Aim of the exercise: Render each line of the listing below as an item in a numbered list, leaving out blank lines.

Dataset records:
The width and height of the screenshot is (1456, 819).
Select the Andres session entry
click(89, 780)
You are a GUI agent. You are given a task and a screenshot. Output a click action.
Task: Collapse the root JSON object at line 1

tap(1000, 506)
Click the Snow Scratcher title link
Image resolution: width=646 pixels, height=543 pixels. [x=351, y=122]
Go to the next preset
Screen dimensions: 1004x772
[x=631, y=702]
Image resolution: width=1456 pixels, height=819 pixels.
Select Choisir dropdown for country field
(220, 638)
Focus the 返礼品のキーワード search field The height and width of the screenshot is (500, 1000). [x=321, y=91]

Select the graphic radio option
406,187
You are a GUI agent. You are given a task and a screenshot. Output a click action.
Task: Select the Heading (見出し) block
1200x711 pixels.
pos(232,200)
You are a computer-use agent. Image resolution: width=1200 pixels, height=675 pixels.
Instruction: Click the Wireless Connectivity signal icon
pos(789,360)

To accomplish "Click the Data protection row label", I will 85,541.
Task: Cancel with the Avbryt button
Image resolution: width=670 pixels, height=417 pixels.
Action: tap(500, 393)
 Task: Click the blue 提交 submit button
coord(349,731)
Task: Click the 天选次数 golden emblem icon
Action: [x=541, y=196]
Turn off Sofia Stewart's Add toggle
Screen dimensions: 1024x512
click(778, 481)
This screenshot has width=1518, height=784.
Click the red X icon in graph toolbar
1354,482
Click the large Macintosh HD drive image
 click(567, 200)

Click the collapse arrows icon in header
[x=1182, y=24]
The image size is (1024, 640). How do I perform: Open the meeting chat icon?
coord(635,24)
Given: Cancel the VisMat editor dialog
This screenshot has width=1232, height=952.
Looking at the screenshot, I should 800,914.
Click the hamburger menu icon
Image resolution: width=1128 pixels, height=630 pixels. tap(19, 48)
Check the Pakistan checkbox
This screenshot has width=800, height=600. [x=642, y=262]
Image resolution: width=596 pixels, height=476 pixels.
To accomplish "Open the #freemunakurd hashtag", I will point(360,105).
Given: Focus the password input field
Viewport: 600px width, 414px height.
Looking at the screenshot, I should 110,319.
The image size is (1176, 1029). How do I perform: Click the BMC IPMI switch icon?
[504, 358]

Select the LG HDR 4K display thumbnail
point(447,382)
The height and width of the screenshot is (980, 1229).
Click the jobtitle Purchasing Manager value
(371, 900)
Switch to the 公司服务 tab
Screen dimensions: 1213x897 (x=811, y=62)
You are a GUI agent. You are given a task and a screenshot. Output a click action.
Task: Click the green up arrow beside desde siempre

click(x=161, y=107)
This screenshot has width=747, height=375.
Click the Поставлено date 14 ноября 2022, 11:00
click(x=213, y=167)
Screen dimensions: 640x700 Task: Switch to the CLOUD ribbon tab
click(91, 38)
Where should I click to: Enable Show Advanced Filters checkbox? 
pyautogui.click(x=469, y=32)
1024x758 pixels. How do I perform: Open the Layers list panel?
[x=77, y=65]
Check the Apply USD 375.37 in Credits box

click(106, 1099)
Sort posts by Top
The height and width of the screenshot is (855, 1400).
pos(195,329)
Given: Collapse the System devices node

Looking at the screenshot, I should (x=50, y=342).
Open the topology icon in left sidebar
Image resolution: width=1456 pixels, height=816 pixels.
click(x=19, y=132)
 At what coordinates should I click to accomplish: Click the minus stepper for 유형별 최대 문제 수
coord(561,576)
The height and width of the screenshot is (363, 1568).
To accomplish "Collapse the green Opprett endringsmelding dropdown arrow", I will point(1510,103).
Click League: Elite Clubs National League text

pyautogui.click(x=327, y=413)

Task result:
1. The width and height of the screenshot is (1456, 819).
2. Select the Andres session entry
3. click(89, 780)
4. You are a GUI agent. You are given a task and a screenshot. Output a click action.
5. Task: Collapse the root JSON object at line 1
6. tap(1000, 506)
7. Click the Snow Scratcher title link
8. Image resolution: width=646 pixels, height=543 pixels. [x=351, y=122]
9. Go to the next preset
10. Screen dimensions: 1004x772
11. [x=631, y=702]
12. Image resolution: width=1456 pixels, height=819 pixels.
13. Select Choisir dropdown for country field
14. (220, 638)
15. Focus the 返礼品のキーワード search field The height and width of the screenshot is (500, 1000). [x=321, y=91]
16. Select the graphic radio option
17. 406,187
18. You are a GUI agent. You are given a task and a screenshot. Output a click action.
19. Task: Select the Heading (見出し) block
20. 1200x711 pixels.
21. pos(232,200)
22. You are a computer-use agent. Image resolution: width=1200 pixels, height=675 pixels.
23. Instruction: Click the Wireless Connectivity signal icon
24. pos(789,360)
25. To accomplish "Click the Data protection row label", I will 85,541.
26. Task: Cancel with the Avbryt button
27. Image resolution: width=670 pixels, height=417 pixels.
28. Action: tap(500, 393)
29.  Task: Click the blue 提交 submit button
30. coord(349,731)
31. Task: Click the 天选次数 golden emblem icon
32. Action: [x=541, y=196]
33. Turn off Sofia Stewart's Add toggle
34. Screen dimensions: 1024x512
35. click(778, 481)
36. This screenshot has width=1518, height=784.
37. Click the red X icon in graph toolbar
38. 1354,482
39. Click the large Macintosh HD drive image
40.  click(567, 200)
41. Click the collapse arrows icon in header
42. [x=1182, y=24]
43. The image size is (1024, 640). How do I perform: Open the meeting chat icon?
44. coord(635,24)
45. Given: Cancel the VisMat editor dialog
46. This screenshot has width=1232, height=952.
47. Looking at the screenshot, I should 800,914.
48. Click the hamburger menu icon
49. Image resolution: width=1128 pixels, height=630 pixels. tap(19, 48)
50. Check the Pakistan checkbox
51. This screenshot has width=800, height=600. [x=642, y=262]
52. Image resolution: width=596 pixels, height=476 pixels.
53. To accomplish "Open the #freemunakurd hashtag", I will point(360,105).
54. Given: Focus the password input field
55. Viewport: 600px width, 414px height.
56. Looking at the screenshot, I should 110,319.
57. The image size is (1176, 1029). How do I perform: Click the BMC IPMI switch icon?
58. [504, 358]
59. Select the LG HDR 4K display thumbnail
60. point(447,382)
61. The height and width of the screenshot is (980, 1229).
62. Click the jobtitle Purchasing Manager value
63. (371, 900)
64. Switch to the 公司服务 tab
65. Screen dimensions: 1213x897 (x=811, y=62)
66. You are a GUI agent. You are given a task and a screenshot. Output a click action.
67. Task: Click the green up arrow beside desde siempre
68. click(x=161, y=107)
69. This screenshot has width=747, height=375.
70. Click the Поставлено date 14 ноября 2022, 11:00
71. click(x=213, y=167)
72. Screen dimensions: 640x700 Task: Switch to the CLOUD ribbon tab
73. click(91, 38)
74. Where should I click to: Enable Show Advanced Filters checkbox? 
75. pyautogui.click(x=469, y=32)
76. 1024x758 pixels. How do I perform: Open the Layers list panel?
77. [x=77, y=65]
78. Check the Apply USD 375.37 in Credits box
79. click(106, 1099)
80. Sort posts by Top
81. The height and width of the screenshot is (855, 1400).
82. pos(195,329)
83. Given: Collapse the System devices node
84. Looking at the screenshot, I should (x=50, y=342).
85. Open the topology icon in left sidebar
86. Image resolution: width=1456 pixels, height=816 pixels.
87. click(x=19, y=132)
88.  At what coordinates should I click to accomplish: Click the minus stepper for 유형별 최대 문제 수
89. coord(561,576)
90. The height and width of the screenshot is (363, 1568).
91. To accomplish "Collapse the green Opprett endringsmelding dropdown arrow", I will point(1510,103).
92. Click League: Elite Clubs National League text
93. pyautogui.click(x=327, y=413)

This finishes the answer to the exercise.